▸ WHAT THIS TASK INVOLVES
In the items below, copy out verbatim the lines from the one with "Given: Open the Category condition dropdown" to the one with "Looking at the", including both.

▸ EXERCISE MATERIAL

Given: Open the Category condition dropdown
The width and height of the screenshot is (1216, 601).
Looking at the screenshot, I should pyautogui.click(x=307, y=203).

---

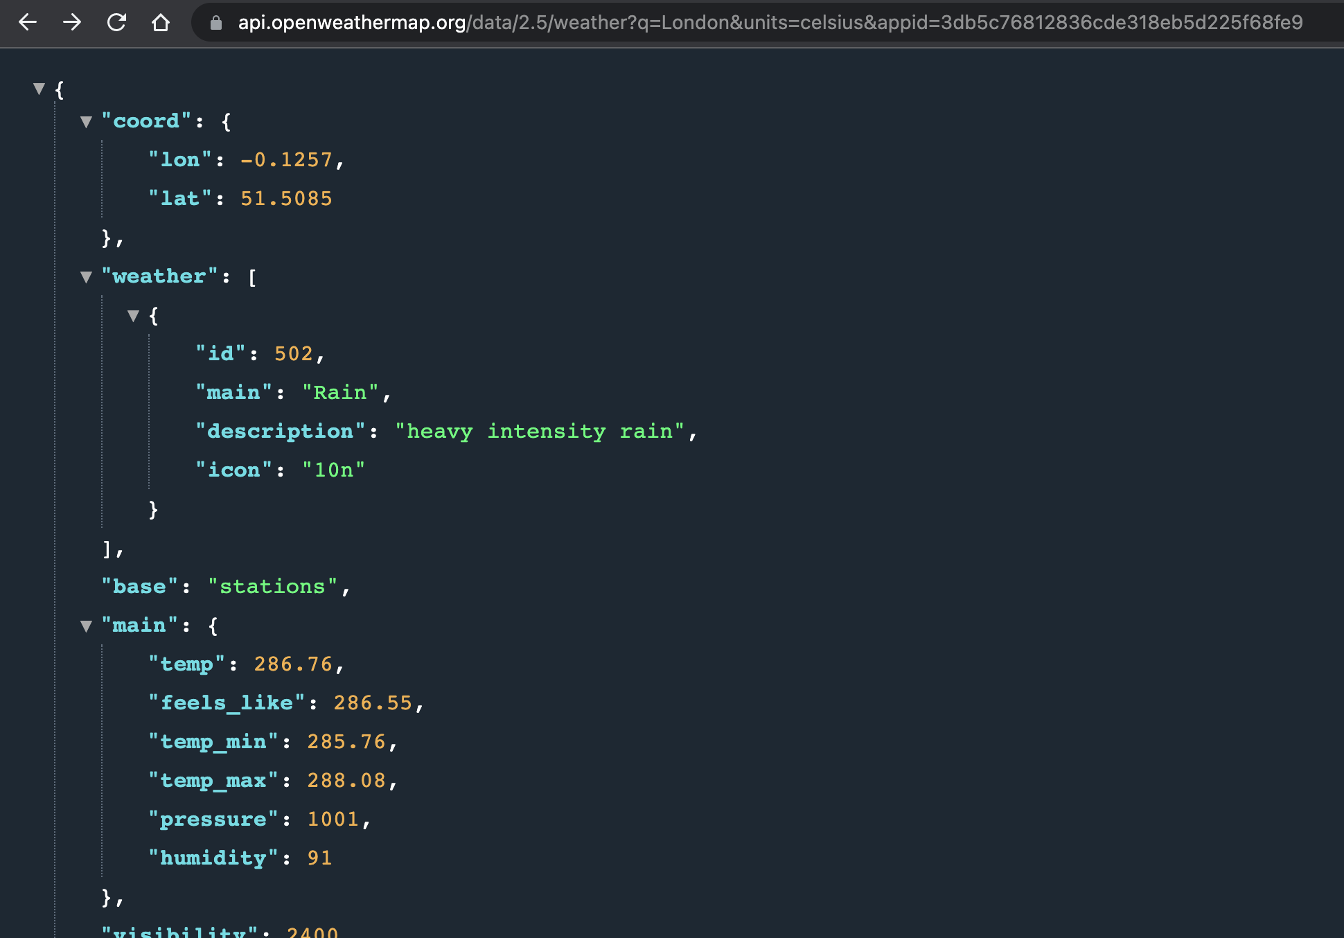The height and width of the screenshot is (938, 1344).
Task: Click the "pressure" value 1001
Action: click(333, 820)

▸ EXPECTED ANSWER
Given: Open the Category condition dropdown
The width and height of the screenshot is (1216, 601).
Looking at the screenshot, I should pyautogui.click(x=307, y=203).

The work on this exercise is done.